Thursday, February 23, 2012

Dear Esther and the Surrender of Control


Dear Esther
Platform: PC (via Steam)
Developer: thechineseroom
N.A. Release: February 2012 (retail form)

Story is an essential element to many games, but is almost never the one driving factor that defines them. There are many games that have strong and engaging plots—and I wish even more took the cue—but ultimately the story connects the processes that the player controls. It doesn't make sense to proceed to the next action scene without a good reason to be there, and it is what the player actually gets to do that tends to make or break a game in the eyes of its players.

Dear Esther is a different creature. It is a game that relies so dominantly on its story that some hesitate to call it a game at all. “Interactive story” and plain old “experience” get thrown around, and you can refer to it however you wish. I don't care about semantics as much as the reasons why this idea is so nebulous to people in the first place.

In simplest terms, Dear Esther has the player travel over and through a deserted island while a voice of a character (likely the one you control, but everything is open to interpretation) reads excerpts from letters written to “Esther.” That, in all honesty, is it—and why I believe it blows so many players' minds when they get into it.

The setting.
I love looking at the behaviors and expectations we've picked up through playing video games, and Dear Esther was a humbling lesson in stripping away how entitled I feel to have control over what is in front of me. Looking back, it is embarrassing to note that my first action upon opening on the shore of an island that is both strikingly beautiful and God-forsakenly lonely was not to admire or reflect, but to test the boundaries of the world.

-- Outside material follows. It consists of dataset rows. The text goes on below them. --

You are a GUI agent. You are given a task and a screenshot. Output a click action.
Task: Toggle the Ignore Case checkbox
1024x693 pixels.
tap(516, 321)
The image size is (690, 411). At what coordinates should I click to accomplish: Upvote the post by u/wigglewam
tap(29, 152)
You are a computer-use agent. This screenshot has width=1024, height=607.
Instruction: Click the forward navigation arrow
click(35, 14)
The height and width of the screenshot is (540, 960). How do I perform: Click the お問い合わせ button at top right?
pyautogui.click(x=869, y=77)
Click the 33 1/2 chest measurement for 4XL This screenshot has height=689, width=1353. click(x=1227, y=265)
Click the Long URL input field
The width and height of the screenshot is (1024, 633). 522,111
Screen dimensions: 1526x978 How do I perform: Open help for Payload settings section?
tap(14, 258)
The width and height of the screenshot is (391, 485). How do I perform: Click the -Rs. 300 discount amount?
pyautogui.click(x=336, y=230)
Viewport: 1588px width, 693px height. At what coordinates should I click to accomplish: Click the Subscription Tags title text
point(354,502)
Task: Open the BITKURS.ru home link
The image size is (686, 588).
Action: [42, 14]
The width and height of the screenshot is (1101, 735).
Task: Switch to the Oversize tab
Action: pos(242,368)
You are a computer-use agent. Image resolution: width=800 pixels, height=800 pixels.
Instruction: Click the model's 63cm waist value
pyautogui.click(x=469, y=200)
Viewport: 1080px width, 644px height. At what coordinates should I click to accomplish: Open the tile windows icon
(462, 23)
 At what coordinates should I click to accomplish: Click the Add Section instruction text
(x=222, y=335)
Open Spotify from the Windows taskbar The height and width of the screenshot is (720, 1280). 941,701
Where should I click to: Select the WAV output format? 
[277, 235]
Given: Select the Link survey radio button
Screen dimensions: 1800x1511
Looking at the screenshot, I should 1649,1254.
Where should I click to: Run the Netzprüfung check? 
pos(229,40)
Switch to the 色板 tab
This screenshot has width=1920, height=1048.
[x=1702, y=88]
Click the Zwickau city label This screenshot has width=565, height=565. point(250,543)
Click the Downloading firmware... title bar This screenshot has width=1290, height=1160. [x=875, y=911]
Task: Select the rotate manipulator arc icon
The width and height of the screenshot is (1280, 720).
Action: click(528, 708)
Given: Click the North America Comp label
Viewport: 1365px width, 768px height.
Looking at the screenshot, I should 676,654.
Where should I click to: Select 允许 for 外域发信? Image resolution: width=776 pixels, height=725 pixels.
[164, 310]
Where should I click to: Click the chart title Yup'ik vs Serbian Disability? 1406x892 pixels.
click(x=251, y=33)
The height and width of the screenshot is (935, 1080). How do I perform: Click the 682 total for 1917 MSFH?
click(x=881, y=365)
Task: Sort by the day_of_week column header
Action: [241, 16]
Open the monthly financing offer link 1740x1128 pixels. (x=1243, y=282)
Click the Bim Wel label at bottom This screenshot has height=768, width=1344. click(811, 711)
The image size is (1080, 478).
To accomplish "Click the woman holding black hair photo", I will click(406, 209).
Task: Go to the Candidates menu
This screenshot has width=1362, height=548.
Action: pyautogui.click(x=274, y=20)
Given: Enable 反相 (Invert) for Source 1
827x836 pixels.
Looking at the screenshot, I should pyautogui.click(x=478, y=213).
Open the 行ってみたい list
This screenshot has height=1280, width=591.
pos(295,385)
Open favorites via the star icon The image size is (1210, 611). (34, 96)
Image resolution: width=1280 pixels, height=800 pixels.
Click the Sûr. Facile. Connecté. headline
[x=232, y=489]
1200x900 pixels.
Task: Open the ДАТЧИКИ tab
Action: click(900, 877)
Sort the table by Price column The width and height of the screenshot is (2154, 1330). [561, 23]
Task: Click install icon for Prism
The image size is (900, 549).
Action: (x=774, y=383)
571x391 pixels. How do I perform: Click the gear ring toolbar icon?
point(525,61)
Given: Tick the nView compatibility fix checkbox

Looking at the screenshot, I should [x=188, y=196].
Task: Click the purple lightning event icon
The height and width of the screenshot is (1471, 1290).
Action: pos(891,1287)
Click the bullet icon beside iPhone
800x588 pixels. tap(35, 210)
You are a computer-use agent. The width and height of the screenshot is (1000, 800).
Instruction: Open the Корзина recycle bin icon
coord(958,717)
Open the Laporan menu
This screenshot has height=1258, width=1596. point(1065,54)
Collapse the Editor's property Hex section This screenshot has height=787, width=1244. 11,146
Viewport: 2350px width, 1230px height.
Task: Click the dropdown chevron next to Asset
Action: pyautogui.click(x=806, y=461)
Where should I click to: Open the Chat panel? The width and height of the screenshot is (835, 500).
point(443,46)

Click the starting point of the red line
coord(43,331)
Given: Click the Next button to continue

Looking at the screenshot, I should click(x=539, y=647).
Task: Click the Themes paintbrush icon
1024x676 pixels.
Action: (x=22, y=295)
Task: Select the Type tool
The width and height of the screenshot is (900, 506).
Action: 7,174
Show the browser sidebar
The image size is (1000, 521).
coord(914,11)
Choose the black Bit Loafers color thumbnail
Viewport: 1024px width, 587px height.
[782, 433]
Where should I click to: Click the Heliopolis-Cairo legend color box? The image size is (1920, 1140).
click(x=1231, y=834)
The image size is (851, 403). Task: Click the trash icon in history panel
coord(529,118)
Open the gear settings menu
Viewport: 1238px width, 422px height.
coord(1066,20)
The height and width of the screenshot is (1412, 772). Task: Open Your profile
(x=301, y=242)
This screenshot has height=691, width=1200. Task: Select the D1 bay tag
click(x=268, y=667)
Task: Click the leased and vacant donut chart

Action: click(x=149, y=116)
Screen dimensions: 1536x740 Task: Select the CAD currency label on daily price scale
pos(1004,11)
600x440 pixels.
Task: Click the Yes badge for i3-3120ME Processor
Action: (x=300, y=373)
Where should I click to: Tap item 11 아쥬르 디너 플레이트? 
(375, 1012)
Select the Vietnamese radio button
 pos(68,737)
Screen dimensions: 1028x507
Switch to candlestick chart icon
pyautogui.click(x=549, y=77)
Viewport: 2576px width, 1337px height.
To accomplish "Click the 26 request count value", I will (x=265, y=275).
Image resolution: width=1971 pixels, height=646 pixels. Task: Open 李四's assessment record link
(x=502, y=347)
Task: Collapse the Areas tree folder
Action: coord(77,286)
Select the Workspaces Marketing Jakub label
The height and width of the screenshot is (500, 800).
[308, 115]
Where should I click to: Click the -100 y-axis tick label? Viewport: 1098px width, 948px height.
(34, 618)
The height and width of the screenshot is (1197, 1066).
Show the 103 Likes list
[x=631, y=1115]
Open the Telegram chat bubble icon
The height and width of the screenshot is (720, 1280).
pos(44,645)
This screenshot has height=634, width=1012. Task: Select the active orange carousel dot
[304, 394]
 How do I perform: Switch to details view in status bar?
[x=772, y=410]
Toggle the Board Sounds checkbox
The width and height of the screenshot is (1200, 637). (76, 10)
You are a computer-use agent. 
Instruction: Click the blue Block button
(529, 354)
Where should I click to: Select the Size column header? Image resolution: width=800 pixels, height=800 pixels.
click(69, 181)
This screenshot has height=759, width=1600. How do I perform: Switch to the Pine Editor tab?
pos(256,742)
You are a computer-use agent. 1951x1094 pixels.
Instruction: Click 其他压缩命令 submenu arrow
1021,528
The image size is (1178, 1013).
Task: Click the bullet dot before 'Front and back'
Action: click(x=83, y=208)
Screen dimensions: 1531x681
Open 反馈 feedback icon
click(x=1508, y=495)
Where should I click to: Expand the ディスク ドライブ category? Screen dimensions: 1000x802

“See if you can walk into the water,” my Gamer Sense told me.

I did. After a few feet, I went under, then was gently recalled back to where I began. Dear Esther is patient like that, and my Gamer Sense was appeased. Derp.

I proceeded along the island, eyes on the rocks and an occasional fence, and quickly discovered the narrator continued as I reached certain points.

“Aha!” my Gamer Sense piped up again. “Hit all the points. Find all the secrets. Make him talk!”

I started poking through nooks and crannies, zooming in on anything I felt could be important to the character. I did not find one damn trigger that was anything more than proceeding along the set path. Eventually, I gave up and carried on.

And then, along a beach, an interesting pattern had been drawn into the sand.

“PUZZLE!” my Gamer Sense squealed. “Get paper! Draw! You'll need this later!”

Nope. No puzzles, either.

Sounds positively dull from a gaming standpoint, doesn't it. Just walking along and listening to some guy read letters. And yet, as I continued, my gamer spirit yielded to the feelings and desires of this fictional person, crafted through an exquisite use of language. Looking back, I can see how I gradually stopped panning for items that would yield a response and just let the man continue when he was ready. When a path split, I would choose a path and stop doubling pack to see if I missed something. All roads seemed to end in the same place anyway, and it just seemed ridiculous for the man to travel like that.
There is never danger. Just the way further into the story.
Eventually, I ceased to see the island as a “sandbox” and more as a large, fully realized work of art that I was on tour within. When I passed something the man may have mentioned, I stopped and looked; not seeking answers for a solution to a game, but asking questions that often had no answers. What does this mean to him? What does it mean to me? What does its meaning to him mean to me? It was like a melding of minds; a form of gentle possession as I just wanted to lead the character to the end of his story.

Dear Esther is rigid like a book. Where we love to have choices in the stories of other games—and there is certainly nothing wrong with that—this experience is much in the hands of the creators. The only story forged by you through all of this is “wwwwwwwwwwwwwwwwwwwwww,” the button you hold down to move forward. At first glance it seems to derail the overall strides games have made to give players freedom, but there is actually an extraordinary freedom to be found in this game. It comes after the end, when the screen fades to black, and you're left for days to wonder and interpret what happened. Find a forum on the game and you can have some outstanding discussions with others who may have heard different parts of the same one story.

So Dear Esther may not be a “game” through certain lenses, but the potential it shows as a method of literary experience is incredibly exciting to this English major. The right stories, gently manipulated by the right hands through a rendered “game,” could have an amazingly powerful and captivating draw. And just imagine what a book that already pushes against the rules, such as Mark Z. Danielewski's House of Leaves, could provide within the right interactive medium.

I'm not saying this will replace reading as we know it, but it's absolutely encouraging to see developers willing to try something beyond a digital Choose Your Own Adventure book.